Однако влияние Джорджи на характер и судьбу его творческих созданий было менее благотворно. Что ему нужна была женщина, которая привела бы в порядок его дом, — это понятно, но, на его беду, Джорджина делала это из чувства глубочайшей привязанности к нему, не требуя — во всяком случае, не получив взамен — равноценного внимания, а это только усугубило заблуждение Диккенса в отношении женщин. В «Мартине Чеззлвите» на сцену выходит Руфь Пинч — первая в ряду маленьких героинь домашнего очага, чья собственная жизнь (я уж умолчу про сугубо женские проблемы) восторженно приносится в жертву всем тем качествам, которые делают ее верной помощницей мужчины. Когда создавался «Мартин Чеззлвит», Джорджина была еще только гостьей в доме Диккенса, ей было шестнадцать лет, и в образе Руфи Пинч Диккенс просто-напросто выразил свой идеал, а уж Джорджина в меру своих сил постаралась затем воплотить его в жизнь — скорее всего, дело обстояло именно так, а не наоборот. Идеал безответной, послушной и смышленой помощницы, совершенно бескорыстно оказывающей мужчине духовную и физическую поддержку среди житейских бурь, Диккенс утверждал и в трех крупнейших своих романах следующего десятилетия — это Агнес в «Дэвиде Копперфилде», Эстер в «Холодном доме» и в меньшей степени Крошка Доррит; высокой художественной ценности этих произведений вышеозначенный идеал нанес существенный ущерб.

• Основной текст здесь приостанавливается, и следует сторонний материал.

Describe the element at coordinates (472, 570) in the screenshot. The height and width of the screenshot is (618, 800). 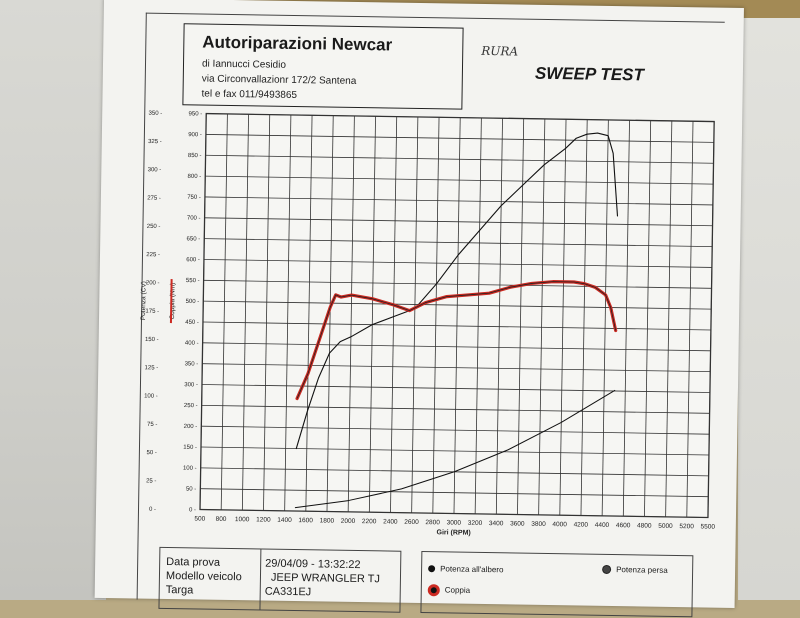
I see `legend-shaft-power-label: Potenza all'albero` at that location.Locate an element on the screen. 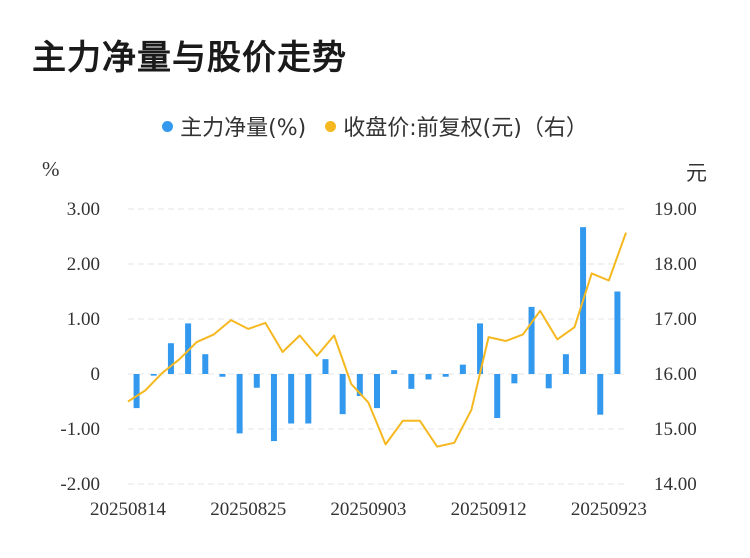  left-axis-tick-label: 3.00 is located at coordinates (84, 210).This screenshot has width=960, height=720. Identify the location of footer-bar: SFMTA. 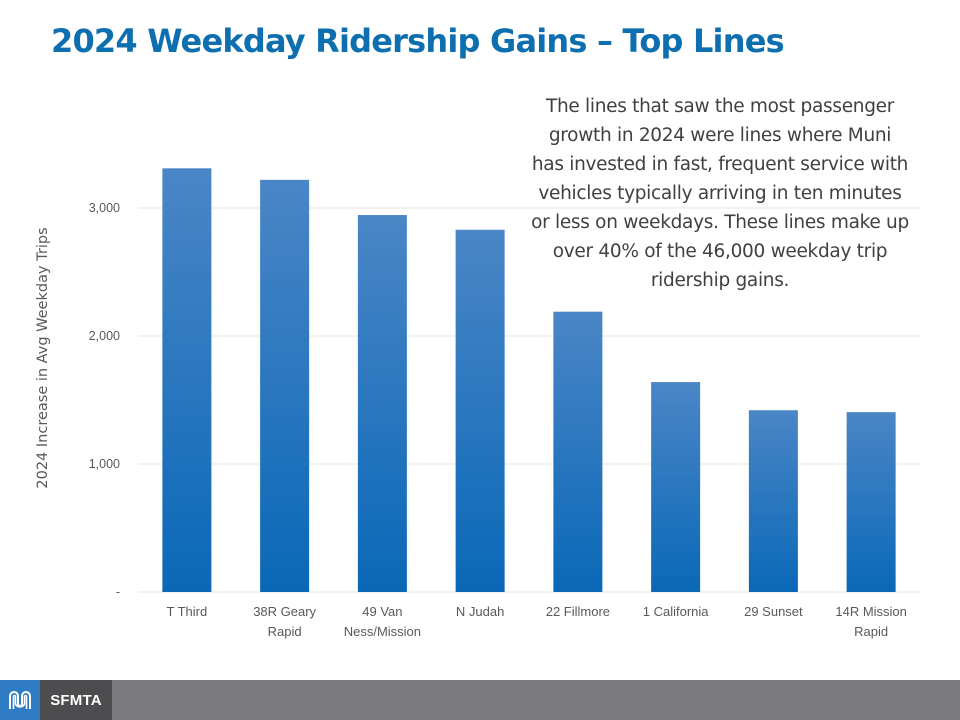
(480, 700).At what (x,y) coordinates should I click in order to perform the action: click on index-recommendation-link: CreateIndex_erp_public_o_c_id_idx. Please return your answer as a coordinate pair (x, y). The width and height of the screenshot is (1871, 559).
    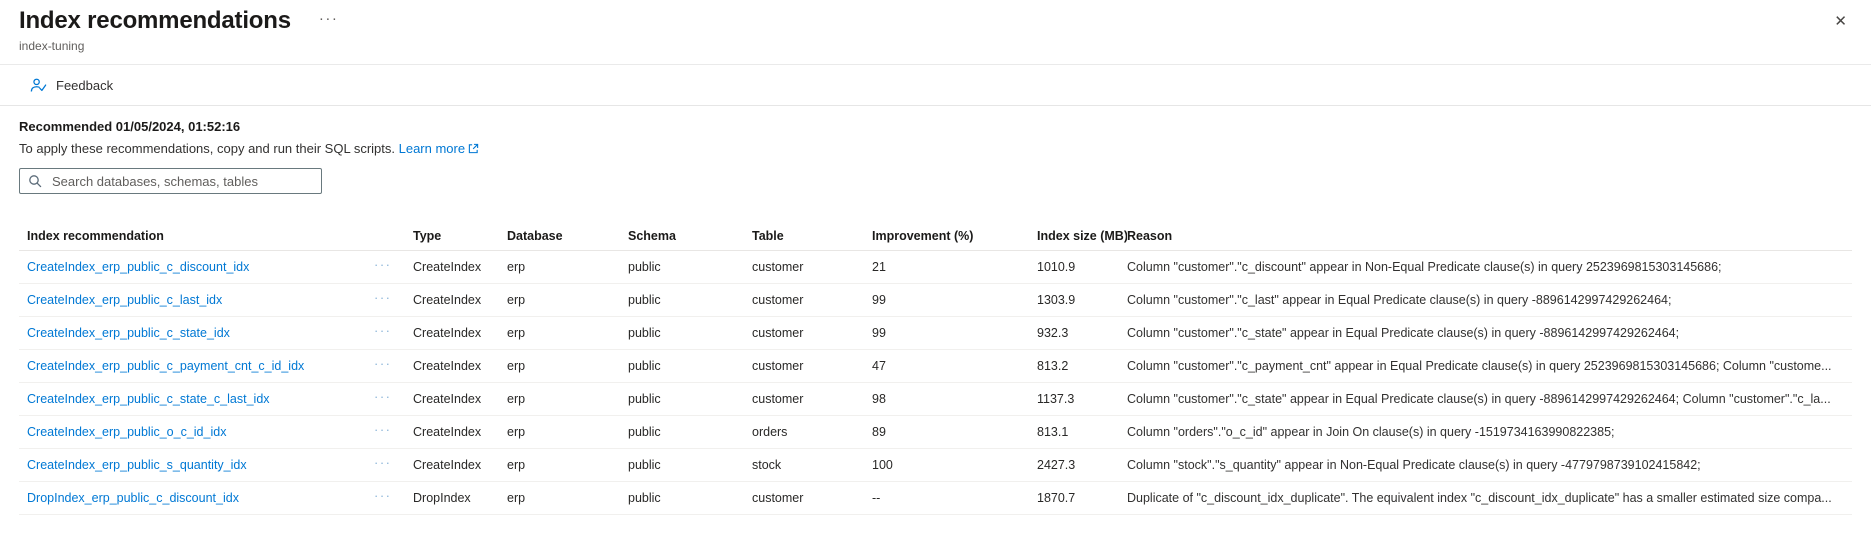
    Looking at the image, I should click on (127, 432).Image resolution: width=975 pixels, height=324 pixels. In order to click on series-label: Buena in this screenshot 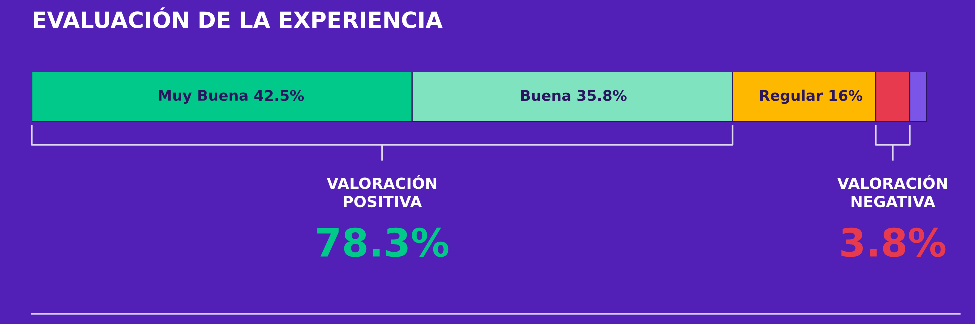, I will do `click(546, 96)`.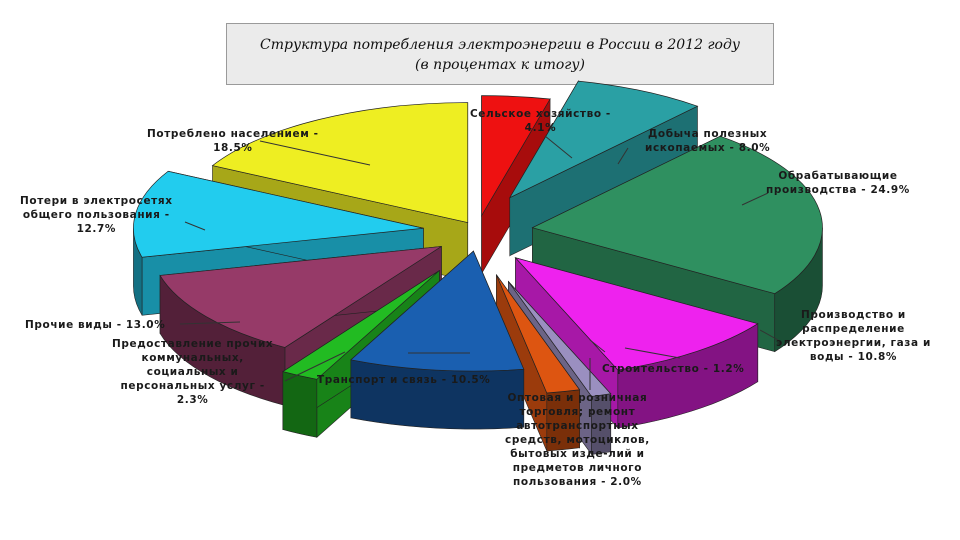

В «Мартине Чеззлвите», к которому он приступил сразу после «Американских заметок», Диккенс ушел вперед от своих ранних романов: здесь с самого начала все произведение подчинено единой теме. Это эгоизм, причем эгоизм, увиденный через призму отношений в семье. Диккенс сознавал, что публикация отдельными выпусками мешала ему в ранних романах последовательно выдержать единство темы, и впредь решил всячески бороться с этим недостатком. Жизнь, однако, не желала считаться с его благими намерениями. С первых же выпусков книга расходилась плохо (быть может, сказалось известное разочарование читателей «Барнеби Раджем» и «Американскими заметками»); при этом за шесть месяцев отсутствия Диккенс ничего не заработал пером, а вернулся в дом, требующий немалых расходов, так что будущее внушало ему серьезную тревогу. Как всегда в минуту финансового кризиса, Диккенс срочно принимает решительные меры и вводит в книгу Америку, послав туда своего героя Мартина полечиться от эгоизма. Никакие доводы не разубедят меня в том, что эта американская интермедия сделала чрезвычайно много обещавшее произведение очень неровной вещью, хотя и необычайно оригинальной. Не только американские главы, как я уже говорил, не поднимаются над уровнем хорошей публицистики (и в контексте всей книги не звучат), но, главное, из основного содержания романа оказался «вынутым» его герой — и в гораздо большей степени, чем главные персонажи прежних книг Диккенса.